Overall, screening is an experience and a part of mental health treatment. It should be designed as such.
In a related vein, if screening tools are to be successful, they can't address current demonstrations of mental health alone. We now know that earlier life experiences shape our present mental health. If we are to understand (and improve) how we feel today, we have to be willing to look at our traumas from the past.
Screening is an experience and a part of mental health treatment. It should be designed as such.
On a broader societal level, there needs to be more discussion not only of mental health conditions but also the root causes of them. To truly understand mental health, we need candid discussions of the big issues that cause people harm. By this I mean society's really hush-hush problems—the ones that break our hearts to think about, but are so much more prevalent than we'd like to believe.

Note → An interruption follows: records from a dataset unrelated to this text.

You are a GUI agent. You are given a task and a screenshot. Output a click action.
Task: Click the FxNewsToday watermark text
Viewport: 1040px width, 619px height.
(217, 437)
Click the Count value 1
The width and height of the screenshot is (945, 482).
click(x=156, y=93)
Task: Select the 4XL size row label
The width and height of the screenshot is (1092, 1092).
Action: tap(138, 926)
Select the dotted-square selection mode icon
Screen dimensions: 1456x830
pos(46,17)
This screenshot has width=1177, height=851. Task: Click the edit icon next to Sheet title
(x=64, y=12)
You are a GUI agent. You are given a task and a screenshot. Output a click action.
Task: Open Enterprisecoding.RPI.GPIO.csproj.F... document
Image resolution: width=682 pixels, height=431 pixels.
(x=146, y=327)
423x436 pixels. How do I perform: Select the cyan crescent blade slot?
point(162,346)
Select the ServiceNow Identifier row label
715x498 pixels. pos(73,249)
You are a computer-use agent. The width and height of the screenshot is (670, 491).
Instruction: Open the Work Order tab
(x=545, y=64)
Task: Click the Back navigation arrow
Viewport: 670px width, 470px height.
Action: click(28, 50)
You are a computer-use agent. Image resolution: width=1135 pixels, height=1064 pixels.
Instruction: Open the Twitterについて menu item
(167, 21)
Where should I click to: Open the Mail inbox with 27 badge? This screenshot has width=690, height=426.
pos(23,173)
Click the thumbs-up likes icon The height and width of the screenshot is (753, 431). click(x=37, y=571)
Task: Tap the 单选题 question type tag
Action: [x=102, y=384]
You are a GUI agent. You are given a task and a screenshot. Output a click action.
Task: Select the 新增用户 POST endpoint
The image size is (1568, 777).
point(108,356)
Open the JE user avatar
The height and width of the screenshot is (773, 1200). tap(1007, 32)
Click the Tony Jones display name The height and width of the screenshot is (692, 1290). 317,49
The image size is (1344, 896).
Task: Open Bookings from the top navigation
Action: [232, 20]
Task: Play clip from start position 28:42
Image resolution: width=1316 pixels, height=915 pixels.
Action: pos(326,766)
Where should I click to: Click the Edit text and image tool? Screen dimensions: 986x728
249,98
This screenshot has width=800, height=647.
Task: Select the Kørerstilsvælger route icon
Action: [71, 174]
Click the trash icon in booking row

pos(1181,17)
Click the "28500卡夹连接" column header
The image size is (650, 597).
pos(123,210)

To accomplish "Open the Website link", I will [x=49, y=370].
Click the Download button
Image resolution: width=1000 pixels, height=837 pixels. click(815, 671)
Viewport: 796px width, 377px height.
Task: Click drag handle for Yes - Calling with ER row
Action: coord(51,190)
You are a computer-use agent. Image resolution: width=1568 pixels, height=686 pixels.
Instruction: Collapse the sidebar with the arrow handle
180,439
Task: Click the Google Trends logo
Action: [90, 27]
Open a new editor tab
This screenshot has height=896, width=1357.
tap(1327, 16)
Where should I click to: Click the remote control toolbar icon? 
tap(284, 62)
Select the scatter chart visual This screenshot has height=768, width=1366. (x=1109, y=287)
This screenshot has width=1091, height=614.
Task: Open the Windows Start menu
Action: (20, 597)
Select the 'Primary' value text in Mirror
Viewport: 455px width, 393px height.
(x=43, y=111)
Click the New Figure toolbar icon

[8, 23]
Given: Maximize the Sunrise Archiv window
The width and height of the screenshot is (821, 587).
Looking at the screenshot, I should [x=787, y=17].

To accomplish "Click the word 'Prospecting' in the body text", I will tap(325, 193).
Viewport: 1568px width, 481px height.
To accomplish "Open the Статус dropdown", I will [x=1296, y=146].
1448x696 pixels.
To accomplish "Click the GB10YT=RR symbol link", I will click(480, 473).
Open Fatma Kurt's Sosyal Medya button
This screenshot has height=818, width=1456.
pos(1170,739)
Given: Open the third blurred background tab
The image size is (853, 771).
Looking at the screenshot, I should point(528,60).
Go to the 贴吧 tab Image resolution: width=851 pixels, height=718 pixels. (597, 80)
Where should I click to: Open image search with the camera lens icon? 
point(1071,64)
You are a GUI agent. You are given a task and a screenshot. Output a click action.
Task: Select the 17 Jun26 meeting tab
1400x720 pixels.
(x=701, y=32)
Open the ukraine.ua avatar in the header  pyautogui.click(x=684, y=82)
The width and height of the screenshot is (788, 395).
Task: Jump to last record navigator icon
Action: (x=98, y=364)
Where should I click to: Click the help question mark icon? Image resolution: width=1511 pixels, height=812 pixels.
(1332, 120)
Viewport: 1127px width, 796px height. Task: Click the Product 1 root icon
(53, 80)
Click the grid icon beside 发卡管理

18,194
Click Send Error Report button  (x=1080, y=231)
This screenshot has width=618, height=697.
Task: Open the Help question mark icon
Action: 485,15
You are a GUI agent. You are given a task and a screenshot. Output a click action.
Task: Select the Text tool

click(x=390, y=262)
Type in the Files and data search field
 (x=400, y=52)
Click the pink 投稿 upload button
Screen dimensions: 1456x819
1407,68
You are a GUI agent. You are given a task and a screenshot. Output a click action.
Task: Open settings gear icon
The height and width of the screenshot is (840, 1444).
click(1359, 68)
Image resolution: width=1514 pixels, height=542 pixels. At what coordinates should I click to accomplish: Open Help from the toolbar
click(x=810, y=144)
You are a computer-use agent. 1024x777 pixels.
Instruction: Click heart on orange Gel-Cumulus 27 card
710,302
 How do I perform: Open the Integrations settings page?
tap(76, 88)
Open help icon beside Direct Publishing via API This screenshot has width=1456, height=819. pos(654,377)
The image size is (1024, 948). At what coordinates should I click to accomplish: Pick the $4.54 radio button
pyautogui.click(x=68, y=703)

Child abuse and neglect. Incest. Substance abuse. Parents' mental health conditions. Domestic violence. And the list goes on.
These are difficult issues to talk about, let alone tackle. But if we're not willing to touch on them as a society at large—what message does that send to the people who have survived them?
In my journey fumbling through widowhood and suicide loss, I’ve crossed paths with incredible people who are sharing their stories of surviving exactly these issues. In their words is profound insight on the ways in which their past shapes their current lives, as well as wisdom on how to end the kinds of trauma they've endured.
More attention needs to be given to trauma survivors and the stories they share. Their words offer raw explanation of society's most taboo (yet shockingly common) problems—as well as ways to stop them.